▸ **What is expected**
Give the items between the lines holding "This screenshot has width=670, height=608." and "pos(183,39)", inclusive, as a Markdown table with the columns Number and Record line, omitting blank lines.

--- BEGIN Recorded data ---

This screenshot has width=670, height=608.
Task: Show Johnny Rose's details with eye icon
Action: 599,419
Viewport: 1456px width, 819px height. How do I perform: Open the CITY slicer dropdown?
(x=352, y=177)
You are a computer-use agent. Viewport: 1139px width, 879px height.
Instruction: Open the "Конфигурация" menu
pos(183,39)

--- END Recorded data ---
--- BEGIN Recorded data ---

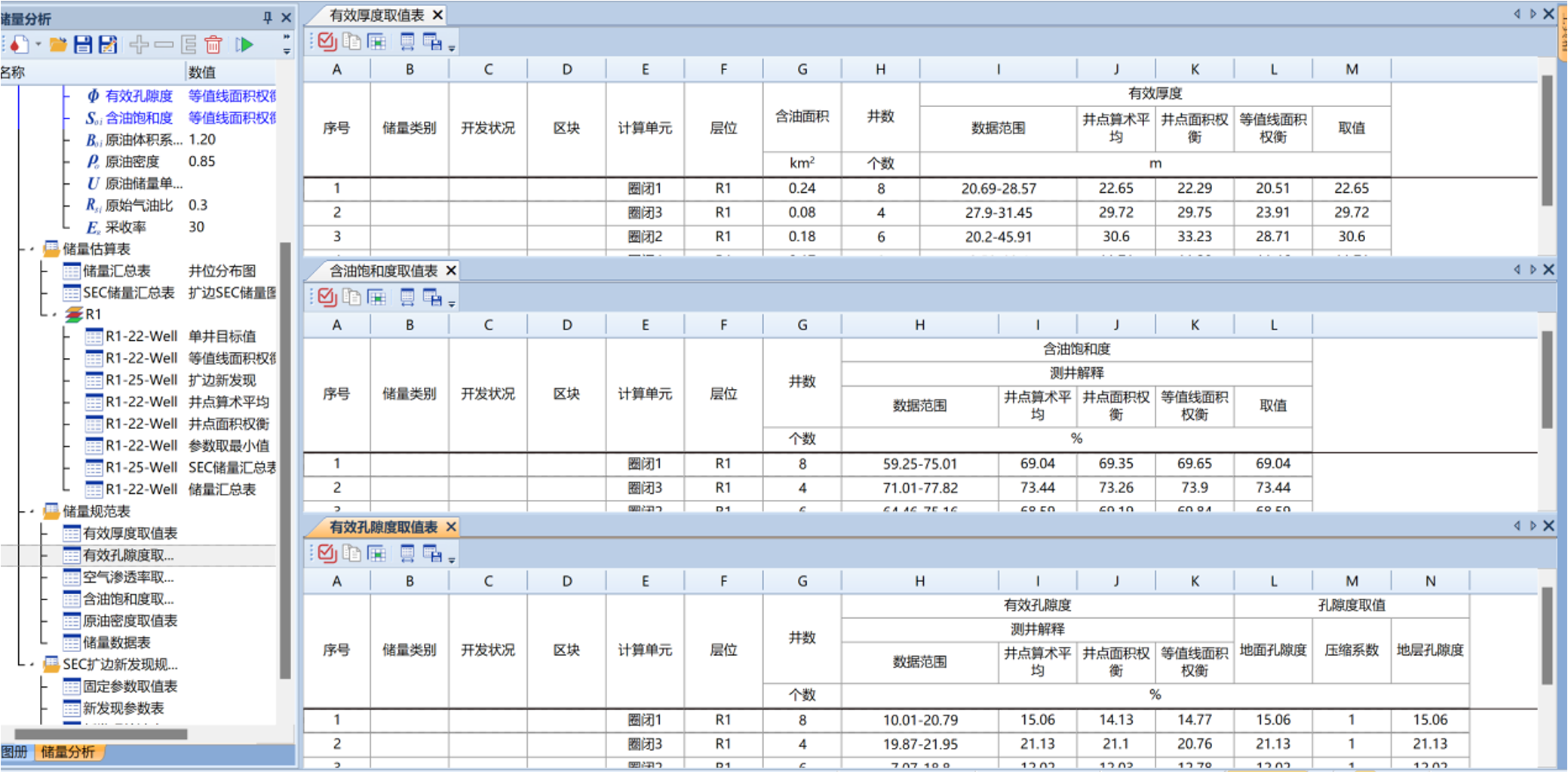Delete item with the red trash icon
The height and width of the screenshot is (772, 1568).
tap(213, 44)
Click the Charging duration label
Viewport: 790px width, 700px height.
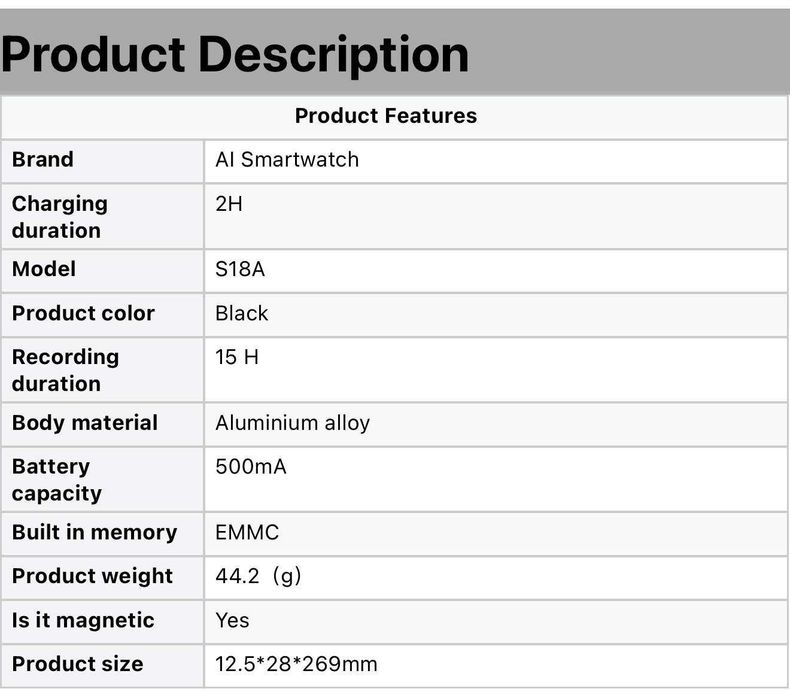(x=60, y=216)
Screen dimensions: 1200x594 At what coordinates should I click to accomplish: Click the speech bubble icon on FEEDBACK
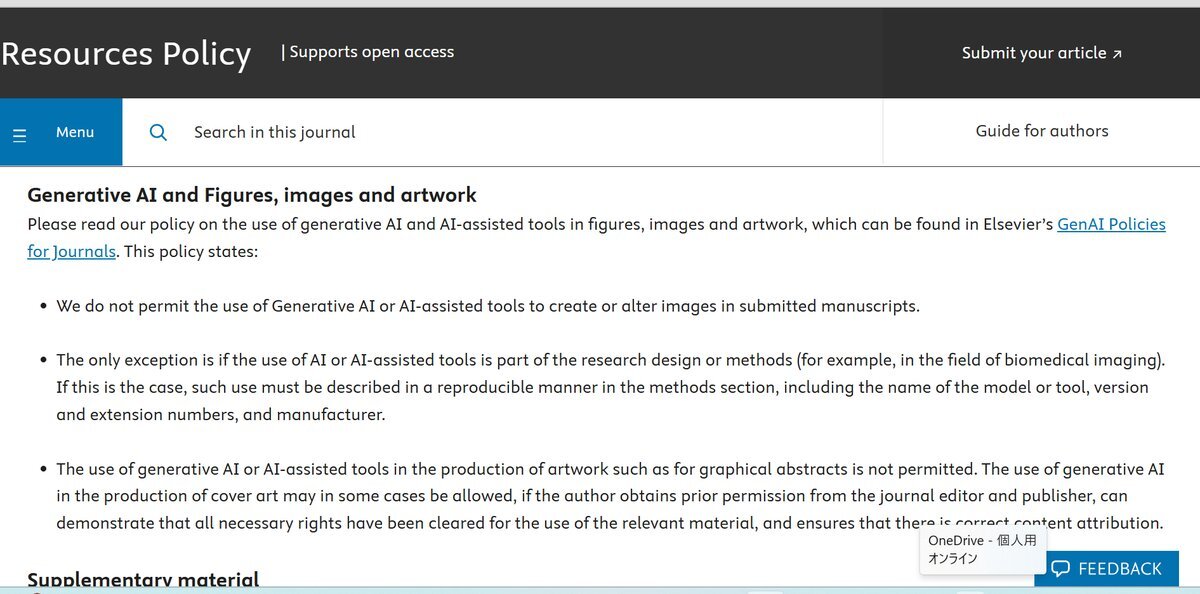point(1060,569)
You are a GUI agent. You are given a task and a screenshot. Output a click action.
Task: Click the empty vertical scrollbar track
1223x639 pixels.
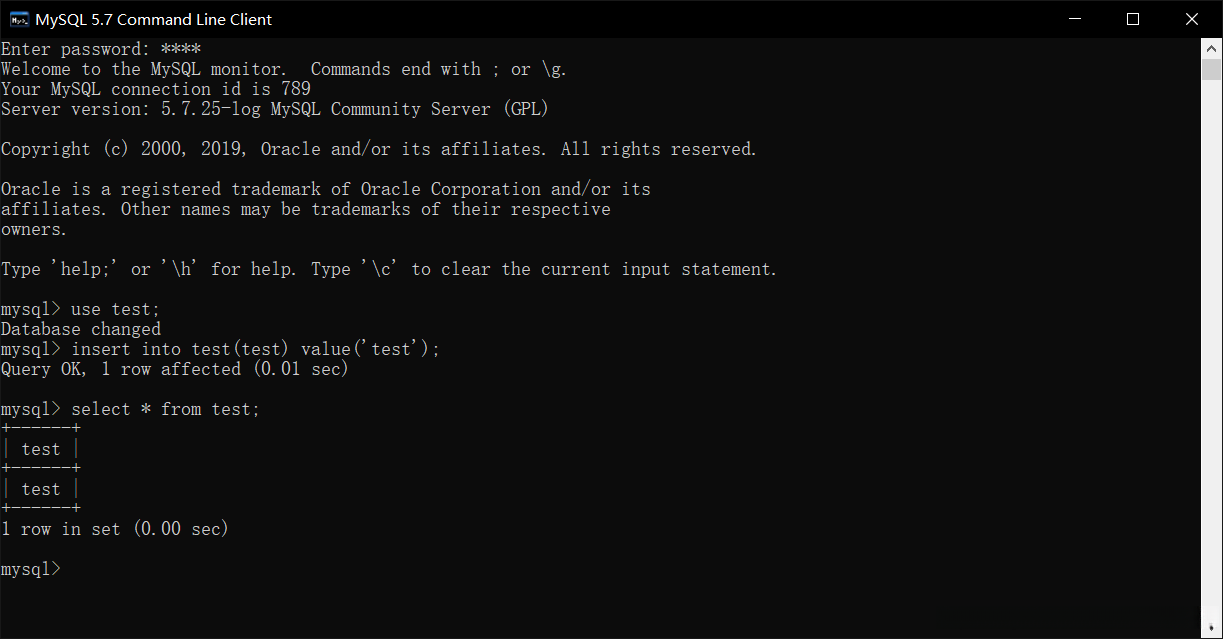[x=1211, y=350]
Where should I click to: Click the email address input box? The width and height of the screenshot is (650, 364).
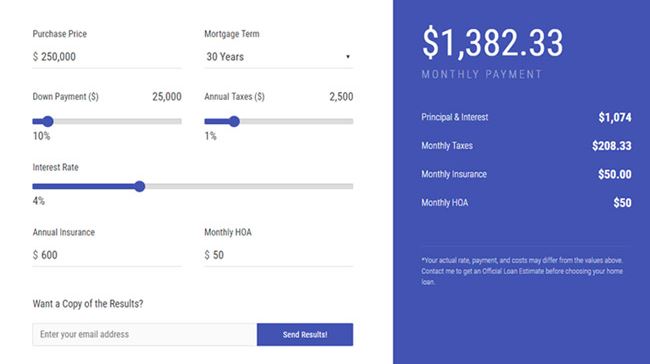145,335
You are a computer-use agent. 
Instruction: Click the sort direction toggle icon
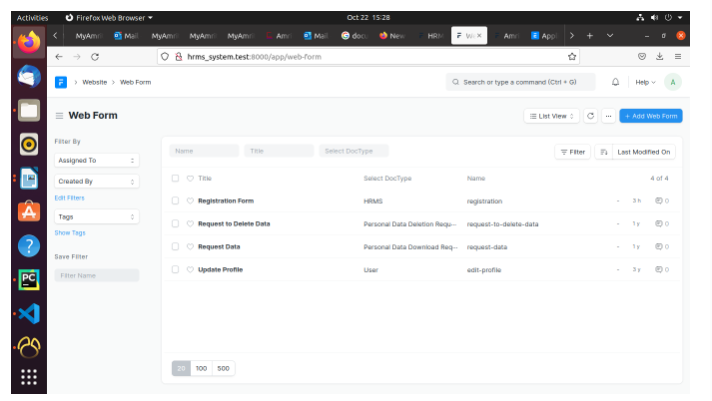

--- END Recorded data ---
--- BEGIN Recorded data ---

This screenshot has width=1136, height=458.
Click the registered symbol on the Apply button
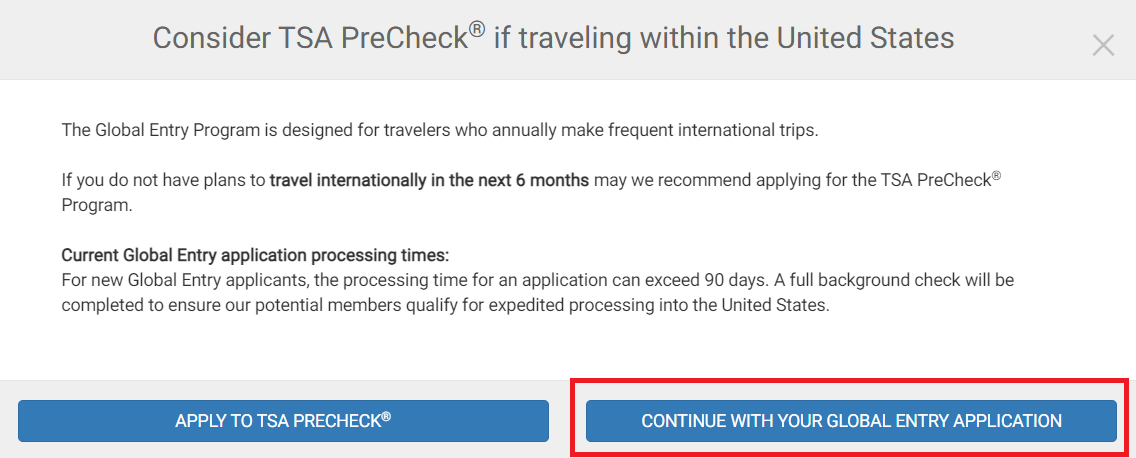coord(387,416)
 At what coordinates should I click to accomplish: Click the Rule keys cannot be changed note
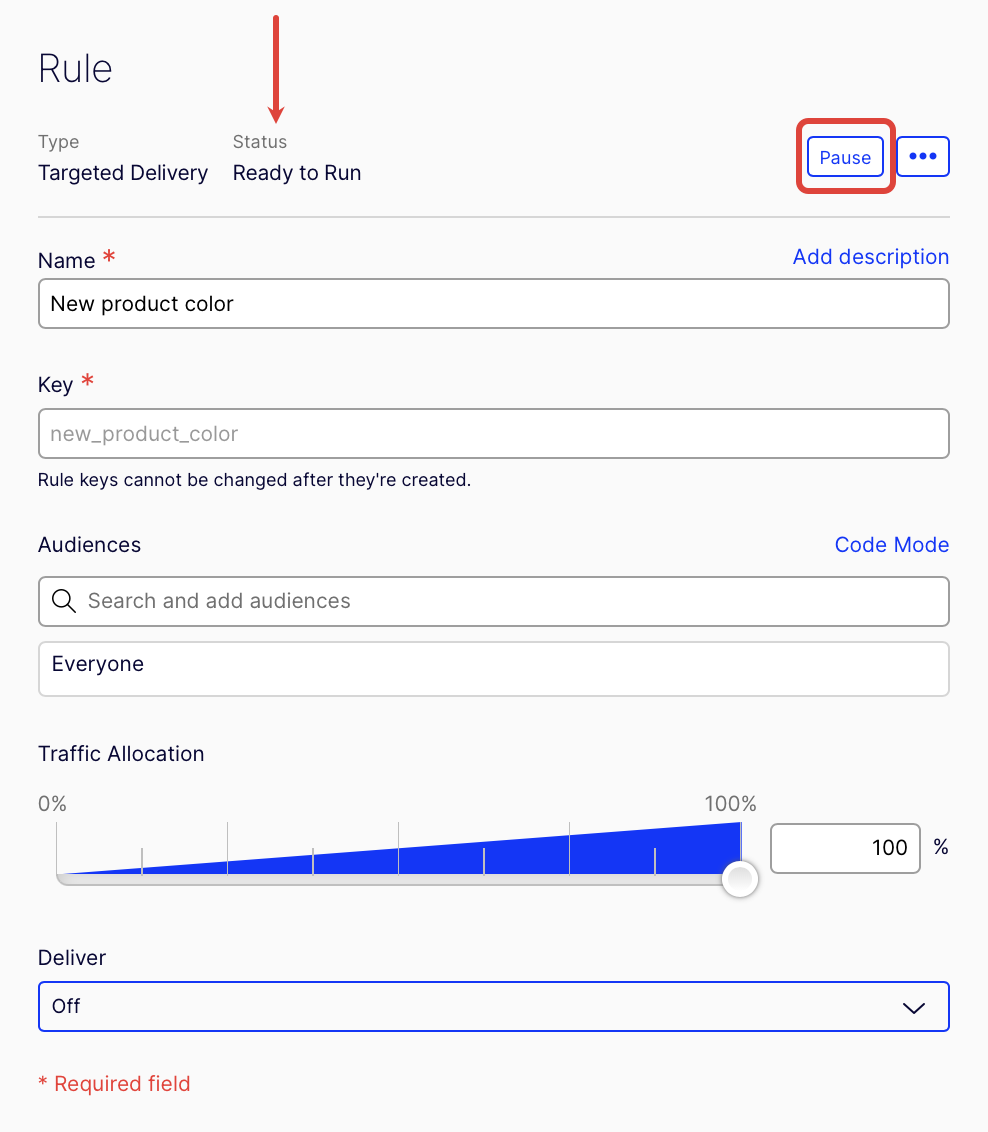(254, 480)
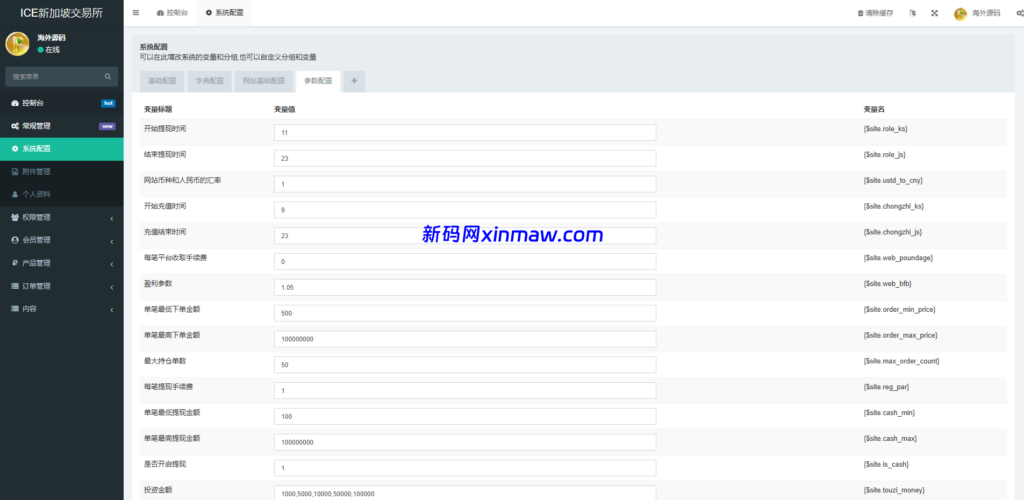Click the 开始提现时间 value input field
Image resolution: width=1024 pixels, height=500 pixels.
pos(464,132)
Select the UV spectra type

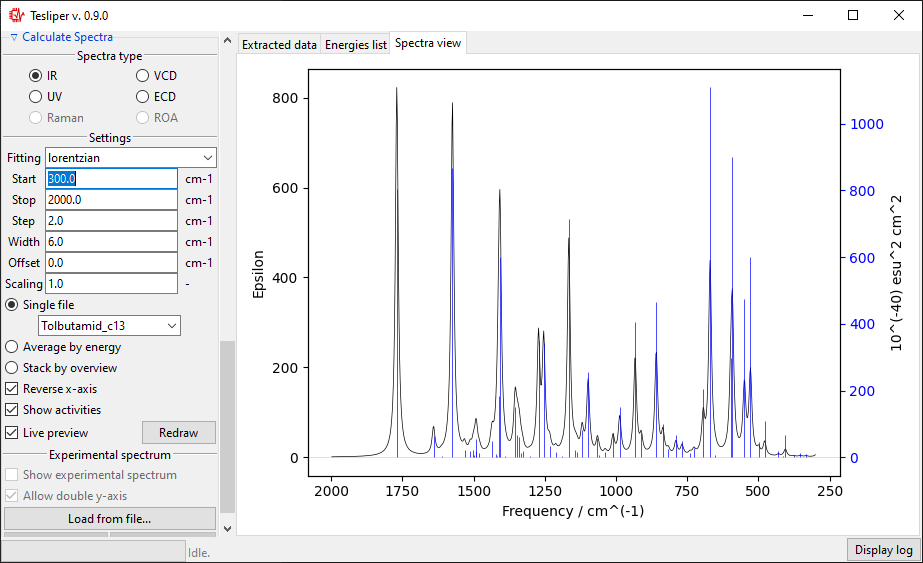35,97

--- END Recorded data ---

▸ **Result of this task**
| Number | Record line |
|---|---|
| 1 | This screenshot has width=670, height=608. |
| 2 | Task: Show Johnny Rose's details with eye icon |
| 3 | Action: 599,419 |
| 4 | Viewport: 1456px width, 819px height. How do I perform: Open the CITY slicer dropdown? |
| 5 | (x=352, y=177) |
| 6 | You are a computer-use agent. Viewport: 1139px width, 879px height. |
| 7 | Instruction: Open the "Конфигурация" menu |
| 8 | pos(183,39) |